Tobias Abenius says:

March 11, 2015 at 1:06 pm

I want something like “fuzzy” block diagonal form of a (pos def, sym) matrix which is an adjacency matrix with weights, such that “weak” elements=links, defined by some criteria, graph topological or in some norm are outside the band / blocks on the diagonal that after will contain strong edges / elements defined as inverse of “weak”.

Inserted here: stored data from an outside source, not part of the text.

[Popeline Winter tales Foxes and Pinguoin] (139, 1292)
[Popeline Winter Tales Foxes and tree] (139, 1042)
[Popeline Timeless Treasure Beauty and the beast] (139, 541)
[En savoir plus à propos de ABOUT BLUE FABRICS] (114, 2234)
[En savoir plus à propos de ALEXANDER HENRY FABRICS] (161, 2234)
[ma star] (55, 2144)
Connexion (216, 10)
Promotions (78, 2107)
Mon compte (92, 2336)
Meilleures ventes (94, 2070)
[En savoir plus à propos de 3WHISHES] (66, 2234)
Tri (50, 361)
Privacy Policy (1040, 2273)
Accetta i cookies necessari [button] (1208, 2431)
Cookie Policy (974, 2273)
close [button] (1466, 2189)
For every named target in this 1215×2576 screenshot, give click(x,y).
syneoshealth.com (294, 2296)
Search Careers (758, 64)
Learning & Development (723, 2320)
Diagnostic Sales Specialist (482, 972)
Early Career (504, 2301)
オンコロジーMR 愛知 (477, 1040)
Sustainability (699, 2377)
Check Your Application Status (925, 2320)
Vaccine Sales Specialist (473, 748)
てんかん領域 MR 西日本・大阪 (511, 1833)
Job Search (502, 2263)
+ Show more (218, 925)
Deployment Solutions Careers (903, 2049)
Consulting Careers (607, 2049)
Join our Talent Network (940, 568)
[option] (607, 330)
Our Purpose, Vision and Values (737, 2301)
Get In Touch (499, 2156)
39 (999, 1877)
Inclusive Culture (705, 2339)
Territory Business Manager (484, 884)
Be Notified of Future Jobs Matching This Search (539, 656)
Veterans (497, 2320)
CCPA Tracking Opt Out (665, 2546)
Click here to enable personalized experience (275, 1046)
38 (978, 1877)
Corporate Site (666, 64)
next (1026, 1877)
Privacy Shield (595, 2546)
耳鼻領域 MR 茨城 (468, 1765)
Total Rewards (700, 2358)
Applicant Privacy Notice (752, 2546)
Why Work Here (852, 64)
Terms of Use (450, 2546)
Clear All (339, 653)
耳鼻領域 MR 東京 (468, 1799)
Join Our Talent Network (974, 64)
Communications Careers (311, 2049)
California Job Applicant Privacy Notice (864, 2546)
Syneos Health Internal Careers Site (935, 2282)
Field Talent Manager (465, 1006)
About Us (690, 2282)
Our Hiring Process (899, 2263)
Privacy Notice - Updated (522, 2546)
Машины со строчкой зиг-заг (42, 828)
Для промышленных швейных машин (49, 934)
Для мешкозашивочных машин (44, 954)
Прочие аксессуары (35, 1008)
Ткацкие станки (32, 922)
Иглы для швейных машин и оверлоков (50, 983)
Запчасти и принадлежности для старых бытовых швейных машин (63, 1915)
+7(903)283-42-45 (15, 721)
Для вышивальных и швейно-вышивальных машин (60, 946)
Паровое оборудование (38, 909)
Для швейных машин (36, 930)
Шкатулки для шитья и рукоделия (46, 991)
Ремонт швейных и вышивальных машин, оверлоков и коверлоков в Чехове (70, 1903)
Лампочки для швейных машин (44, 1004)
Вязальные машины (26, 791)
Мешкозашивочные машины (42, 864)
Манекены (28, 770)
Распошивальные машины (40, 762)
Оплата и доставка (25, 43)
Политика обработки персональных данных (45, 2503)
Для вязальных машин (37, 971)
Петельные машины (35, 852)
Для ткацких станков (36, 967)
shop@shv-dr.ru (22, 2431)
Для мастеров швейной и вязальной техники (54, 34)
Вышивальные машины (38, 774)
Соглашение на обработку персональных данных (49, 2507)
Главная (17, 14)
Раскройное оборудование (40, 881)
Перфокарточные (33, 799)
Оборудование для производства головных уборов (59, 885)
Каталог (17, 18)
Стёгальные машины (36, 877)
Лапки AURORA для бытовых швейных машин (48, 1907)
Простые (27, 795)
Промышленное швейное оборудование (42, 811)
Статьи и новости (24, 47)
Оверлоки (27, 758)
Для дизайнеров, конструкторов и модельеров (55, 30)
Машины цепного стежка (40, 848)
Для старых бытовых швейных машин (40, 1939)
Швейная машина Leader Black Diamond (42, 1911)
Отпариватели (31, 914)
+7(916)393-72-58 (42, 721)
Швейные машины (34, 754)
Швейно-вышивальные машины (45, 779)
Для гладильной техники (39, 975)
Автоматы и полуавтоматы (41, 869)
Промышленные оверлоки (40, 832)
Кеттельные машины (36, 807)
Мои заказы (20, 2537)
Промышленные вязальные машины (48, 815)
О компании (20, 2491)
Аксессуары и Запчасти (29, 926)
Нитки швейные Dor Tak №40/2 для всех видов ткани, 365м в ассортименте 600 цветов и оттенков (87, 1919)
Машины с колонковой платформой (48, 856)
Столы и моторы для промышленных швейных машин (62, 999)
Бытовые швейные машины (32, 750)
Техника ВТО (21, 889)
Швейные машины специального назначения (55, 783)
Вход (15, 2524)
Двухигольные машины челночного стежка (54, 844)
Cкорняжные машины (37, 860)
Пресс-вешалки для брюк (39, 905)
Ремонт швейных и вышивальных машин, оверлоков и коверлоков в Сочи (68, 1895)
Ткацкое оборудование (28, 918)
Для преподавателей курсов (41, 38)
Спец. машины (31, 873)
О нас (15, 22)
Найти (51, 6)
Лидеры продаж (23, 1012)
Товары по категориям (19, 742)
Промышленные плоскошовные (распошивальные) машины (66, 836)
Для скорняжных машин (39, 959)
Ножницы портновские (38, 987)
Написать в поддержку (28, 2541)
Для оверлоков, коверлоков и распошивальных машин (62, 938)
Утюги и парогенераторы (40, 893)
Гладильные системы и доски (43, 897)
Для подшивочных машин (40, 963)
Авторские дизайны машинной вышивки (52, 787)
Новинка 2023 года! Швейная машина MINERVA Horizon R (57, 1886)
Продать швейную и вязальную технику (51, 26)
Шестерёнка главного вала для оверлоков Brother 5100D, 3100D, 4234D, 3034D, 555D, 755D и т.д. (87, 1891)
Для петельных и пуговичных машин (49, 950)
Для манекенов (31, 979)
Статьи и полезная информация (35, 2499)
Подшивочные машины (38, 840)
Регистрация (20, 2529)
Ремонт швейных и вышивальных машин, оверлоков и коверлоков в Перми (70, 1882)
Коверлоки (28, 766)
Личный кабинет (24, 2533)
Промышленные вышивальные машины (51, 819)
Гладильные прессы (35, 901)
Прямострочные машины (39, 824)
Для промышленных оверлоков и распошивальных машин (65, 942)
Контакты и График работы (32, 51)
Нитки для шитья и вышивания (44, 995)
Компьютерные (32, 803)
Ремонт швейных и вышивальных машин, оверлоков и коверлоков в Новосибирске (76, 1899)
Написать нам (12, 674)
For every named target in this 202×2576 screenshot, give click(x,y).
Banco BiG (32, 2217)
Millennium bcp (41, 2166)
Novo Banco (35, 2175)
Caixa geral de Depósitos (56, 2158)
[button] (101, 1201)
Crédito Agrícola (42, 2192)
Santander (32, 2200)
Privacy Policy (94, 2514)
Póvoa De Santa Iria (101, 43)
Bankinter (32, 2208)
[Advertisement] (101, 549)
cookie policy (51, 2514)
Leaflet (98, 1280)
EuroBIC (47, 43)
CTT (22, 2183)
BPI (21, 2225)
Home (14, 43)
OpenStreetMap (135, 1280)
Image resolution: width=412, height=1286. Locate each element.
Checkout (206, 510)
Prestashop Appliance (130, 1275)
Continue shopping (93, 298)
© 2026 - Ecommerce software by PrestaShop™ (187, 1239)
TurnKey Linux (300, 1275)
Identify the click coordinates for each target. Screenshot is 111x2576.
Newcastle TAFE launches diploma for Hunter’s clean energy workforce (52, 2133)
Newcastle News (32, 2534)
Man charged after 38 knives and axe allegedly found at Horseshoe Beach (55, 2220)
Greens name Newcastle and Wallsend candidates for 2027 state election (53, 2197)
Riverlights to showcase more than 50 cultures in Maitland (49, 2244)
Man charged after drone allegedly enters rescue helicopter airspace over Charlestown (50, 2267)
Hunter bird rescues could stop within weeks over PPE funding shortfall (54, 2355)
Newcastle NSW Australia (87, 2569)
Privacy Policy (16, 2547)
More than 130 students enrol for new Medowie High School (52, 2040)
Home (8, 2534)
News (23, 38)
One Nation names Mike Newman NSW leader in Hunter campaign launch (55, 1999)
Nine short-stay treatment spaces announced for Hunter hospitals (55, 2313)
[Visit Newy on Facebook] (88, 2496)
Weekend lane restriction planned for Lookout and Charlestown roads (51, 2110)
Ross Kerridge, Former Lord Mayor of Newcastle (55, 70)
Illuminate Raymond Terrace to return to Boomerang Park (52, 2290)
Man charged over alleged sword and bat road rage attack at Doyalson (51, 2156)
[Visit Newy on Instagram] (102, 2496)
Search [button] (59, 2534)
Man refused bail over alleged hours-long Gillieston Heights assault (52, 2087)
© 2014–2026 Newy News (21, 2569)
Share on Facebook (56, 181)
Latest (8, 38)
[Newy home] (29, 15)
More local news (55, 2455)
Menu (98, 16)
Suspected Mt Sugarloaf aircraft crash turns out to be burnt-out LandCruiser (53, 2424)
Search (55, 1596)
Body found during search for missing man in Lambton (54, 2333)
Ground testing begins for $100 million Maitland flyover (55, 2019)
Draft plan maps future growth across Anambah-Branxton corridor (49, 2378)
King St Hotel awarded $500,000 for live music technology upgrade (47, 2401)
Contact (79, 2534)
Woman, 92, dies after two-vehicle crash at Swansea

This is kind of like the problem of minimizing matrix bandwidth solved by e.g.
http://en.wikipedia.org/wiki/Cuthill%E2%80%93McKee_algorithm

Do you have an implementation of your method described above?
Do you have some pointers for me in the literature or other thoughts?

- hecker says:
  
  March 11, 2015 at 1:44 pm
  
  Unfortunately I’m not a professional mathematician, have no familiarity with the relevant literature, and thus cannot provide pointers for your particular problem. (I also haven’t implemented this as a computer program.)
  
  I just have a B.S. in (applied) mathematics, and that was many many years ago. I did this series of posts because I was really (really) bothered by the fact that I couldn’t find online in the usual places (Wikipedia, Wolfram MathWorld, ProofWiki, etc.) any rigorous description of how to partition a matrix into block diagonal form such that the partitioning was maximal and unique. So I decided to try my hand at writing one.
  
  I have no idea whether the resulting proof would pass muster with “real” mathematicians. I also have to believe that I’m just (imperfectly) replicating work that someone somewhere has already done in better form. Or maybe people think this is an obvious fact and therefore trivial and uninteresting–but it didn’t seem obvious to me at least.